# Text excerpt:
┌──

>> The blacklist implementation has a major issue: it is still possible
>> to call write methods of the dict class (e.g. dict.set(my_frozendict,
>> key, value)).
>
> It is also possible to use ctypes and violate even more invariants.
> For most purposes, this falls under "consenting adults".

My primary usage of frozendict would be pysandbox, a security module.
Attackers are not consenting adults :-)

Read-only dict would also help optimization, in the CPython peephole
or the PyPy JIT.

In pysandbox, I'm trying to replace __builtins_ and (maybe also
type.__dict__) by a frozendict. These objects rely on PyDict API and
so expect a type "compatible" with dict. But PyDict_GetItem() and
PyDict_SetItem() may use a test like isinstance(obj, (dict,
frozendict)), especially if the C strucure is "compatible". But
pysandbox should not drive the design of frozendict :-)

>> The whitelist implementation has an issue: frozendict and dict are not
>> "compatible", dict is not a subclass of frozendict (and frozendict is
>> not a subclass of dict).

└──

# Tasks to complete:
**1.** Reproduce the frozendict post word for word, everything from "Read-only dict would" down to "subclass of dict).".
**2.** Summarize the frozendict post in three sentences.

# Data extract:
┌──

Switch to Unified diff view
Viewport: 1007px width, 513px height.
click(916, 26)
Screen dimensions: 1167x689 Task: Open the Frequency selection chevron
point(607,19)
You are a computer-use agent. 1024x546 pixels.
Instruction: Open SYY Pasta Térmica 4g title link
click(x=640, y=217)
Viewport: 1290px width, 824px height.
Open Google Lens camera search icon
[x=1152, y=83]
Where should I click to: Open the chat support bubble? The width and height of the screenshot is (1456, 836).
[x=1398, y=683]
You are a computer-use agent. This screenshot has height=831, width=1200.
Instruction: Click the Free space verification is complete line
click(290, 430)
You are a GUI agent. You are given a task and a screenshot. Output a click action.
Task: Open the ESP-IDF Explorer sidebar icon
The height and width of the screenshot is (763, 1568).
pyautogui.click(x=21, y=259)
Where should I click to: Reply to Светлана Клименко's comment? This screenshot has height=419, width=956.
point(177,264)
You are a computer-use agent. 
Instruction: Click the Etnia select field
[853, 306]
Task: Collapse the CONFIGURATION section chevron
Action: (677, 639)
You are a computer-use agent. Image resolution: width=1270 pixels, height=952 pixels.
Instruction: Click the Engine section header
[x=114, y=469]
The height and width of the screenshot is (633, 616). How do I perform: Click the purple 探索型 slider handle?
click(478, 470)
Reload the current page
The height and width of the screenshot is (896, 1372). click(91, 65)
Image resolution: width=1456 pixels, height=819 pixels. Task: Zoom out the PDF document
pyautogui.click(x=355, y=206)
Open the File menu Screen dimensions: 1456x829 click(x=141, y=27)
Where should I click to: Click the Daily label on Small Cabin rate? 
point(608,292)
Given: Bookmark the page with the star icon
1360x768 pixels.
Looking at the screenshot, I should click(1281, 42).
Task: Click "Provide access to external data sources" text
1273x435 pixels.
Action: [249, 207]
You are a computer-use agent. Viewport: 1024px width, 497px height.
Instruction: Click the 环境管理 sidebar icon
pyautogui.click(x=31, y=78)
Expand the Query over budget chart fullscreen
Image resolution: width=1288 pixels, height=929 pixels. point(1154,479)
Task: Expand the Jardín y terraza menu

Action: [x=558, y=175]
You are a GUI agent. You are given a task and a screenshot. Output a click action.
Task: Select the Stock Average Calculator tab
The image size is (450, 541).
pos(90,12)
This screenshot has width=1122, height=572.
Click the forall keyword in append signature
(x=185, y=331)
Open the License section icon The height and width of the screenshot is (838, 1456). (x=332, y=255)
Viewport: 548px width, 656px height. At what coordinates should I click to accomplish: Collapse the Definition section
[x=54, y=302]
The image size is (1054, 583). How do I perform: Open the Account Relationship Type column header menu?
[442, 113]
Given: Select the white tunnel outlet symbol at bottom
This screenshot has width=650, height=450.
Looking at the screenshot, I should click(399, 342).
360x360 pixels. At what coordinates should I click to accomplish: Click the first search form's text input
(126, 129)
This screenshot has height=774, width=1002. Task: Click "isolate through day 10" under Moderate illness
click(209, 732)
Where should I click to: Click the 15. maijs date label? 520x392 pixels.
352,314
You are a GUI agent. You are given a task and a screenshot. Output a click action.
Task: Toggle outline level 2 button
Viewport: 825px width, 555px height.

└──

# Responses by task:
**1.**
Read-only dict would also help optimization, in the CPython peephole
or the PyPy JIT.

In pysandbox, I'm trying to replace __builtins_ and (maybe also
type.__dict__) by a frozendict. These objects rely on PyDict API and
so expect a type "compatible" with dict. But PyDict_GetItem() and
PyDict_SetItem() may use a test like isinstance(obj, (dict,
frozendict)), especially if the C strucure is "compatible". But
pysandbox should not drive the design of frozendict :-)

>> The whitelist implementation has an issue: frozendict and dict are not
>> "compatible", dict is not a subclass of frozendict (and frozendict is
>> not a subclass of dict).

**2.** A blacklist implementation of frozendict still allows dict's write methods to be called on it. A whitelist implementation makes frozendict and dict incompatible, since neither is a subclass of the other. Answering the view that such tricks fall under "consenting adults," the writer says the main intended use is pysandbox, a security module whose attackers are not consenting adults, and adds that a read-only dict would also help optimization in the CPython peephole or the PyPy JIT.